* ÉNONCÉ A: Réécrivez en liste JSON de chaînes les lignes des enregistrements ci-dessous situées entre la ligne contenant « Компьютер Z-Tech I3-121-8-S24-610-N-0001n » et celle contenant « July 2018 (292, 2012) », bornes incluses. Produisez une chaîne par ligne et omettez les lignes vides.

Quel impact aura l’adoption des projets de loi 141 et 150 sur la vente d’assurance au Québec ? Impossible de le cerner précisément pour le moment, mais des tendances se dégagent. L’accès au conseil demeure primordial.
Lors de son panel de fermeture, la Journée de l’assurance de dommages a convié l’industrie à se projeter à J+1 de l’adoption des projets de loi, soit au lendemain de leur entrée en vigueur. Des solutions pour réinventer les méthodes de vente ont été présentées.
Eric Stevenson, associé chez Lavery, a été surintendant de l’assistance aux clientèles et de l’encadrement de la distribution de produits et services financiers à l’Autorité des marchés financiers. Il a piloté le début des travaux de réflexion sur la distribution d’assurance par Internet en 2012, issus de la demande faite par un assureur auprès de l’Autorité. « On a bien vu les complexités », dit-il.

* ÉNONCÉ B: Traduisez en anglais la phrase « Des solutions pour réinventer les méthodes de vente ont été présentées. » tirée du texte sur la vente d'assurance au Québec.

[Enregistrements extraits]
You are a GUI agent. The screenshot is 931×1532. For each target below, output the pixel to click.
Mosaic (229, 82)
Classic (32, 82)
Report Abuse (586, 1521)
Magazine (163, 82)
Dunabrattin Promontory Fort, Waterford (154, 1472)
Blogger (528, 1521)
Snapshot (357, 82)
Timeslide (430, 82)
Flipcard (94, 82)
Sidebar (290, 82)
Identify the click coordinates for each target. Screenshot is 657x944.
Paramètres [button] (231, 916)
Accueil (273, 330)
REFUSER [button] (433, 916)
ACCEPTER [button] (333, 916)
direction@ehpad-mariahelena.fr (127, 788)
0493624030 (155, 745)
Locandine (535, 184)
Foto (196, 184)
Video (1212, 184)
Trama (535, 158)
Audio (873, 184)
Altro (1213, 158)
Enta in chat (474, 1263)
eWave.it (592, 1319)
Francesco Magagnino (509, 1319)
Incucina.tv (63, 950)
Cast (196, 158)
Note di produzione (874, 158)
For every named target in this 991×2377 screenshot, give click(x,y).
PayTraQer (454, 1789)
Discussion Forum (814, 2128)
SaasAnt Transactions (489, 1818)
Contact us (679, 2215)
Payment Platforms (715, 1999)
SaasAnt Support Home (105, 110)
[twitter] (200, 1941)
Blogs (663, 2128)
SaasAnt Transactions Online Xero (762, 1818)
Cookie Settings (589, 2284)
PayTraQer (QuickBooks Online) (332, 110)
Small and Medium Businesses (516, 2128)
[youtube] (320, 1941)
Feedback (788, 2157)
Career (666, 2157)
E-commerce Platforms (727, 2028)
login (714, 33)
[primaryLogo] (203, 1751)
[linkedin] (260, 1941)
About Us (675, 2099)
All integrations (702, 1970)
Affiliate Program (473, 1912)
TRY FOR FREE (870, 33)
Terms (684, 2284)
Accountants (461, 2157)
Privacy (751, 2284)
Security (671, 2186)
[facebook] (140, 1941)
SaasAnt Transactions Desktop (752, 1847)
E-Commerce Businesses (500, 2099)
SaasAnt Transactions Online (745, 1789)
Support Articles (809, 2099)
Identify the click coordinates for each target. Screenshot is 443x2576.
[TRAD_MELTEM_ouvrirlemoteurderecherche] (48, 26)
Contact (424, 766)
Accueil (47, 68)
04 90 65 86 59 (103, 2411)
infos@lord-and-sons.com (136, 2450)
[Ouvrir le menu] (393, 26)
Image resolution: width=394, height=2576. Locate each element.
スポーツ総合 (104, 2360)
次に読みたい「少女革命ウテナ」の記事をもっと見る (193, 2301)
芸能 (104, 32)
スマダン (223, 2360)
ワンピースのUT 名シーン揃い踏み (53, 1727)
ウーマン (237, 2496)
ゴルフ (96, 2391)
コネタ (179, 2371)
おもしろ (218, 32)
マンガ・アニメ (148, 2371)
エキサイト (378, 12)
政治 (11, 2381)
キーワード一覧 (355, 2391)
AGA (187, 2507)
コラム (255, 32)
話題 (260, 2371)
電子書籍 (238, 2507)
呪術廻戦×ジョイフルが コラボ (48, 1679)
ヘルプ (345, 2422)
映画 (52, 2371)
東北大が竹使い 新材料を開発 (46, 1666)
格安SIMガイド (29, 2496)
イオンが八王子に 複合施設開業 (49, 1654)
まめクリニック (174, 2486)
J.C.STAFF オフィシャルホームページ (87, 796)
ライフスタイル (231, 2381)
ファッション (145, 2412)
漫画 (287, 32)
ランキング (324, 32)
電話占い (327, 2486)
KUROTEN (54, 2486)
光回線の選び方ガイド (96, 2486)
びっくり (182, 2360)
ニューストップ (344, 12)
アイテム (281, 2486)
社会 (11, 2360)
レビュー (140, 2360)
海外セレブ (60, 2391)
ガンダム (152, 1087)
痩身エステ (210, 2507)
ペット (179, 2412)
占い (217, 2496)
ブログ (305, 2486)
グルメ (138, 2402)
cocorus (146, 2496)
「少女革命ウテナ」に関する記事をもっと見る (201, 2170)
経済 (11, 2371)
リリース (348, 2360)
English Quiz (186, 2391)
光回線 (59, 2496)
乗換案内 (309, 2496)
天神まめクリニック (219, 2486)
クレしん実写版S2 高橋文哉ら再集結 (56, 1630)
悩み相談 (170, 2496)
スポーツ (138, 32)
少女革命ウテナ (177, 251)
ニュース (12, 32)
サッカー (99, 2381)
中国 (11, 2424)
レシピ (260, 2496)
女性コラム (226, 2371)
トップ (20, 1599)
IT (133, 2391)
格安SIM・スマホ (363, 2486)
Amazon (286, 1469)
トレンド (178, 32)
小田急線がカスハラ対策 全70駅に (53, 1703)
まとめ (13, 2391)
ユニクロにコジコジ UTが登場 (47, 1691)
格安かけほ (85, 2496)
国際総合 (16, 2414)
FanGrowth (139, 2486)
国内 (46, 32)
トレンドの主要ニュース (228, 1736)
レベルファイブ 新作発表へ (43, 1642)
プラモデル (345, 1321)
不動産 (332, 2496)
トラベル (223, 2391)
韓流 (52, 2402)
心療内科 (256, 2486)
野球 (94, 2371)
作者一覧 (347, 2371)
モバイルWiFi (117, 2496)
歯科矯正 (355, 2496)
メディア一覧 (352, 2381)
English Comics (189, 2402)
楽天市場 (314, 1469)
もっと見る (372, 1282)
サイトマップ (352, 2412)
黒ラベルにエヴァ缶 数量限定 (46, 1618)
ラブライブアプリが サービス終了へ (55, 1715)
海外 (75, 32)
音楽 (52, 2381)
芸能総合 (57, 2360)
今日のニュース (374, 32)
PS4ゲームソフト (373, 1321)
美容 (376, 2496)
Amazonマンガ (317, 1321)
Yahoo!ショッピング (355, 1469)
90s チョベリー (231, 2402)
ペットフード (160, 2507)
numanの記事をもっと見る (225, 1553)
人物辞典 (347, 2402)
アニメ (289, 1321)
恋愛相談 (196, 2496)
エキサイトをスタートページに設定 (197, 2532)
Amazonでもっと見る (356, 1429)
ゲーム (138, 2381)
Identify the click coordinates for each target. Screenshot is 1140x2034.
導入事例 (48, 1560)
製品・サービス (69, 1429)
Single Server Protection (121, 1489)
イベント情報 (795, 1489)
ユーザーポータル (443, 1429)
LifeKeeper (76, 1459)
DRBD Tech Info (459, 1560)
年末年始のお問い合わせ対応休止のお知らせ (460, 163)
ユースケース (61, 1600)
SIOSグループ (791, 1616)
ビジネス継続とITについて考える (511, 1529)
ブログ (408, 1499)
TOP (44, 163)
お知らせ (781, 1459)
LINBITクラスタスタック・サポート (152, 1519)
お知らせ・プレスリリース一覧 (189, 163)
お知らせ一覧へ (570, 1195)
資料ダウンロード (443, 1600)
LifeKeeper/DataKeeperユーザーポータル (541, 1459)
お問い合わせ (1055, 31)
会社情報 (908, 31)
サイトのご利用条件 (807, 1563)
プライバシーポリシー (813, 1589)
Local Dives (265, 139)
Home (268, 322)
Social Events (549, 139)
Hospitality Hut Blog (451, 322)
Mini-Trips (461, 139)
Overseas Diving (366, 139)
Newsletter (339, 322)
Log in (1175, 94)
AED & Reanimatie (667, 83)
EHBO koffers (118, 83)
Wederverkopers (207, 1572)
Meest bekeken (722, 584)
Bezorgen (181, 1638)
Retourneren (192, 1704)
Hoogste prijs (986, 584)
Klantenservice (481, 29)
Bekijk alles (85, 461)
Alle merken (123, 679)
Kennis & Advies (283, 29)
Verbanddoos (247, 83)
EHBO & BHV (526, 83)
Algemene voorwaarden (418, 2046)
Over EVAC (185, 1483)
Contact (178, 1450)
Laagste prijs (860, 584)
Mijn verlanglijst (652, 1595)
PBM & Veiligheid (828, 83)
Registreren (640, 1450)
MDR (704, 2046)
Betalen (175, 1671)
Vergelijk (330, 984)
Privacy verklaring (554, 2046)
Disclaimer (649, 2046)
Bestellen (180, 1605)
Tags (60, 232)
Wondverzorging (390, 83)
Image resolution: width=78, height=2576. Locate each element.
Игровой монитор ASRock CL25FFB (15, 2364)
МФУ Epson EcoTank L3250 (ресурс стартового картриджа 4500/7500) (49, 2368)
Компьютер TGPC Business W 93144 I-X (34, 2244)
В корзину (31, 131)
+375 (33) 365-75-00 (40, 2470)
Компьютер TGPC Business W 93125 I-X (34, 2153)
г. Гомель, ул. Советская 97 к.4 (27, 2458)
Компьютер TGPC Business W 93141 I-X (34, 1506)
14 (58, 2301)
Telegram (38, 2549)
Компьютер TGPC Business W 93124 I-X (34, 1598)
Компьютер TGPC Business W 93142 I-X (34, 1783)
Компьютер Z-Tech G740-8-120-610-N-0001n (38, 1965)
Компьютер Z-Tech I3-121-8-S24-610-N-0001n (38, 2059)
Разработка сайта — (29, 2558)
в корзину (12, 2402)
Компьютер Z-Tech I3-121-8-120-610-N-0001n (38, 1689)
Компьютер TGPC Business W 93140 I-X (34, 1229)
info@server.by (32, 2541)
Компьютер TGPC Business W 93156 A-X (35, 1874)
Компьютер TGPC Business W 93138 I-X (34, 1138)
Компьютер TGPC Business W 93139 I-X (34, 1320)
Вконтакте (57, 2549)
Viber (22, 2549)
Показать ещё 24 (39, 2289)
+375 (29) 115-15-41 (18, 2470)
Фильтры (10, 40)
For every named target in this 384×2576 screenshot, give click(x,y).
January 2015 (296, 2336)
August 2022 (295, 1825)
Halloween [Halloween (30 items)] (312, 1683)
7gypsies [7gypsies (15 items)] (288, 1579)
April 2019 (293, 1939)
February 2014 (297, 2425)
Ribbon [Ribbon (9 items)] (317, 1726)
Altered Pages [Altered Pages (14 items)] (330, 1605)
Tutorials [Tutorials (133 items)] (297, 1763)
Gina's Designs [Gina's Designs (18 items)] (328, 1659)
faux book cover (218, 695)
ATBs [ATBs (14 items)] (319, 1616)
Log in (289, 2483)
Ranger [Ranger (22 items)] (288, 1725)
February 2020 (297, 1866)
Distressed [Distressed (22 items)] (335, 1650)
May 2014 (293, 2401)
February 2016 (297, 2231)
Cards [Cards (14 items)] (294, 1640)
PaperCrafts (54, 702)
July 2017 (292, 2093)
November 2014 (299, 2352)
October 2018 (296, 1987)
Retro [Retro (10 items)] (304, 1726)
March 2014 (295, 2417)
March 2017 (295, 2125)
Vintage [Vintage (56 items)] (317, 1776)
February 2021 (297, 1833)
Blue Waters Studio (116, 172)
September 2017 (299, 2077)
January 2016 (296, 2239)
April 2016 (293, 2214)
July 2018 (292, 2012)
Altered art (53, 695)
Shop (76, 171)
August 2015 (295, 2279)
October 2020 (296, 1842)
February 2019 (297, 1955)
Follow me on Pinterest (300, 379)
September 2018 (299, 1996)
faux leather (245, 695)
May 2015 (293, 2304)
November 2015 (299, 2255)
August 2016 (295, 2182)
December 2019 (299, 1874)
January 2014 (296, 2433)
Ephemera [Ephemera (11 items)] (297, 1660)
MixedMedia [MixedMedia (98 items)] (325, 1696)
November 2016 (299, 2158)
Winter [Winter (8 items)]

* RÉPONSE COMPLÈTE A:
[
  "Компьютер Z-Tech I3-121-8-S24-610-N-0001n (38, 2059)",
  "Разработка сайта — (29, 2558)",
  "в корзину (12, 2402)",
  "Компьютер Z-Tech I3-121-8-120-610-N-0001n (38, 1689)",
  "Компьютер TGPC Business W 93140 I-X (34, 1229)",
  "info@server.by (32, 2541)",
  "Компьютер TGPC Business W 93156 A-X (35, 1874)",
  "Компьютер TGPC Business W 93138 I-X (34, 1138)",
  "Компьютер TGPC Business W 93139 I-X (34, 1320)",
  "Вконтакте (57, 2549)",
  "Viber (22, 2549)",
  "Показать ещё 24 (39, 2289)",
  "+375 (29) 115-15-41 (18, 2470)",
  "Фильтры (10, 40)",
  "For every named target in this 384×2576 screenshot, give click(x,y).",
  "January 2015 (296, 2336)",
  "August 2022 (295, 1825)",
  "Halloween [Halloween (30 items)] (312, 1683)",
  "7gypsies [7gypsies (15 items)] (288, 1579)",
  "April 2019 (293, 1939)",
  "February 2014 (297, 2425)",
  "Ribbon [Ribbon (9 items)] (317, 1726)",
  "Altered Pages [Altered Pages (14 items)] (330, 1605)",
  "Tutorials [Tutorials (133 items)] (297, 1763)",
  "Gina's Designs [Gina's Designs (18 items)] (328, 1659)",
  "faux book cover (218, 695)",
  "ATBs [ATBs (14 items)] (319, 1616)",
  "Log in (289, 2483)",
  "Ranger [Ranger (22 items)] (288, 1725)",
  "February 2020 (297, 1866)",
  "Distressed [Distressed (22 items)] (335, 1650)",
  "May 2014 (293, 2401)",
  "February 2016 (297, 2231)",
  "Cards [Cards (14 items)] (294, 1640)",
  "PaperCrafts (54, 702)",
  "July 2017 (292, 2093)",
  "November 2014 (299, 2352)",
  "October 2018 (296, 1987)",
  "Retro [Retro (10 items)] (304, 1726)",
  "March 2014 (295, 2417)",
  "March 2017 (295, 2125)",
  "Vintage [Vintage (56 items)] (317, 1776)",
  "February 2021 (297, 1833)",
  "Blue Waters Studio (116, 172)",
  "September 2017 (299, 2077)",
  "January 2016 (296, 2239)",
  "April 2016 (293, 2214)",
  "July 2018 (292, 2012)"
]

* RÉPONSE COMPLÈTE B: Solutions for reinventing sales methods were presented.